Тетка Таисия сокрушенно покачала головой и поправила дерюжку под коленями. За стеной заскрипела кровать и кто-то тяжело вздохнул. «Не спит. Все не спит, проклятущая», – подумала тетка Таисия. И чего с ней приключилось? Как пришла вчера из бани, как ночь темная, повалилась в кровать, так и не спит, ворочается. К мужу в Татарскую слободу не поехала, не пожелала, захотела у матери ночевать. Ох, Манефка! И в кого только ты уродилась?..
Опять покачала головой тетка Таисия, хотела было окликнуть дочь, спросить ее – чего не спит, но вспомнила, что неудобно в моленной думать о посторонних вещах, вспомнила, за чем пришла, и, перекрестившись двуперстным крестным знамением, принялась шептать молитвы и перебирать, отсчитывая, черные валики на ле́стовке[1]. Молилась она долго, истово, с земными поклонами, молилась до тех пор, пока не рассвело совсем, пока на душе не стало легко и чисто, а в пояснице появилась ломота от земных поклонов.
Тихо притворив за собой дверь в моленную, она пошла в хлев дать корма скоту, но по дороге вернулась и зашла к дочери в маленькую угловую комнатушку, смежную с моленной.
Манефа лежала одетая на деревянной кровати, поверх лоскутного одеяла, лицом к стене. Голова ее глубоко ушла в пышную большую подушку с розовой наволочкой, черные волосы разметались, и жалко, беспомощно белела рука, закинутая за спину.
У матери сжалось сердце. Она села на кровать возле дочери и погладила ее по волосам.
– Манечка… доченька… ну скажи мне, что с тобой приключилось? Лежишь, молчишь… нераздетая с самого вечера. Ведь я тебе все ж таки мать. Ну, скажи, доченька, промолви словечко.

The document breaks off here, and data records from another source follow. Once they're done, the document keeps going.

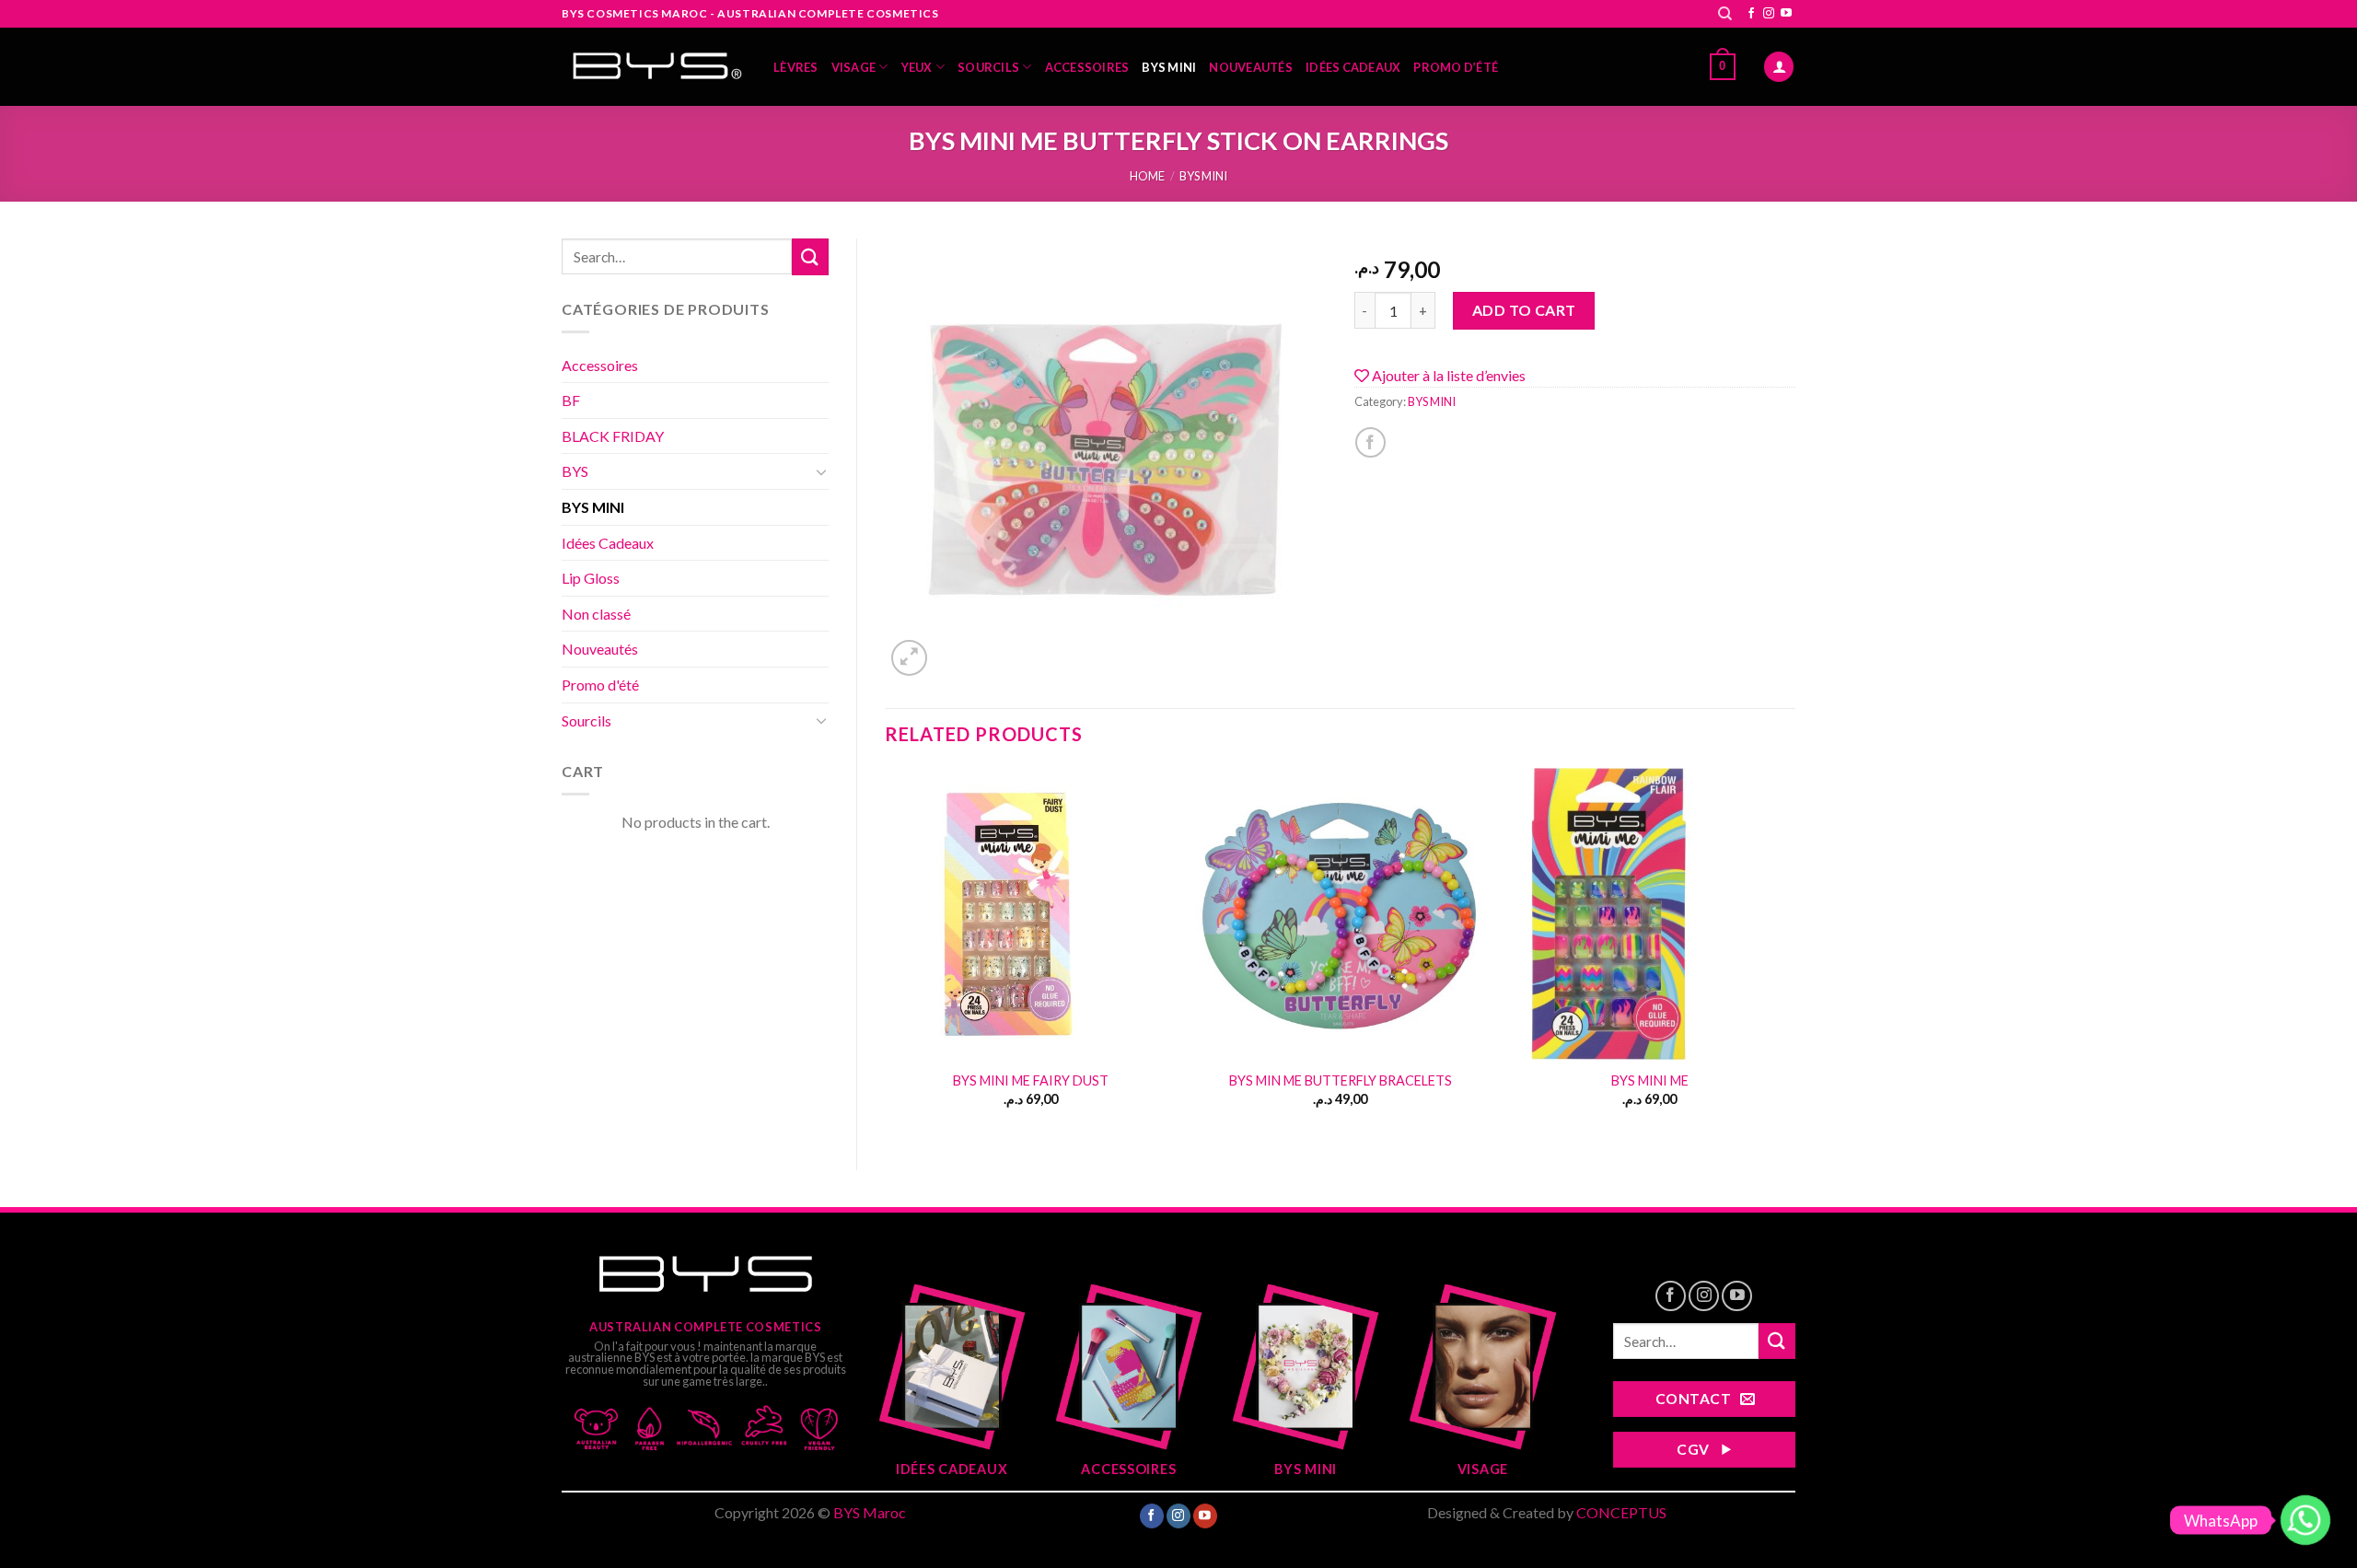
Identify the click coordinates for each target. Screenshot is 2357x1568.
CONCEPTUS (1621, 1512)
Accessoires (1087, 67)
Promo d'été (600, 684)
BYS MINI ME (1650, 1080)
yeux (917, 67)
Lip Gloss (591, 578)
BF (571, 400)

Давно, очень давно не слыхала Манефа от матери таких слов. Но не шелохнулась она, не двинулась. Только пальцы на руке чуть дрогнули.
– Поведай, доченька, что за горе на душеньке у тебя? И с мужем как будто помирилась. И на лад все как будто пошло. Нет, на́ тебе! Опять что-то стряслось. Уж я и Богу за тебя молилась…
Она помолчала, пошевелила сухими губами, порывисто обняла дочь и горячо поцеловала в висок, где под тонкой кожей билась синяя жилка. Манефа вздрогнула и глухо сказала, не поворачиваясь:
– Не надо, мамаша, не целуйте… не жалейте меня.
– Христос с тобой, Манечка! Разве можно не жалеть тебя… Мать я тебе… Мать.
– Идите, мамаша. Оставьте меня одну.
Тетка Таисия утерла подолом черной юбки глаза, опустила, расправила его, склонила голову набок и обиженно проговорила:
– Ну вот, у тебя всегда один ответ: оставьте да уходите. Сло́ва путного не скажешь.
– Идите, мамаша, – тихо повторила Манефа и повернулась, легла на живот, плотно прижав лицо к подушке, как бы показывая этим, что разговор окончен.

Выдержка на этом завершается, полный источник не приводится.